It was in Irmino, at the “Tsentralna-Irmino” mine, where Alexei Stakhanov had been working since 1927, that the legendary miner reportedly managed to extract 102 t of coal, i.e. 14 times the norm, on the night of 30–31 August 1935. At the time, the village of Irmino depended on Kadiivka, and Stakhanov's registration would have been made at the Tsentralna-Irmino mine in Kadiivka.
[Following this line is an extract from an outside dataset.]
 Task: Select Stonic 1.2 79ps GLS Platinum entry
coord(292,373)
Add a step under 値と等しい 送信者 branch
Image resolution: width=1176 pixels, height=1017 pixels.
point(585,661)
In 1936, the village achieved city status and took on the name Teplohirsk (Теплогірськ) in 1977. On 8 July 2010 the town was renamed Irmino after a local referendum. The name Irmino is based on the Russian language and does not conform with the norms of the Ukrainian language.

== Name ==
- 1808–1900 — Petrivka,
- 1900–1962 — Irmyne/Irmino,
- 1977–2010 — Teplohirsk,
- since 2010 — Irmino

== Demographics ==
- 1923 - 2,794
- 1926 - 5,276
- 1939 - 15,327
- 1959 - 21,512
- 1979 - 19,090
- 1989 - 18,549
- 2001 - 13,053
- 2012 - 10,200
- 2013 - 10,044
- 2014 - 9,886
- 2015 - 9,764
- 2016 - 9,687
- 2021 - 9,343

== Transport ==
Irmino is 116 km from Luhansk by rail and 75 km by road.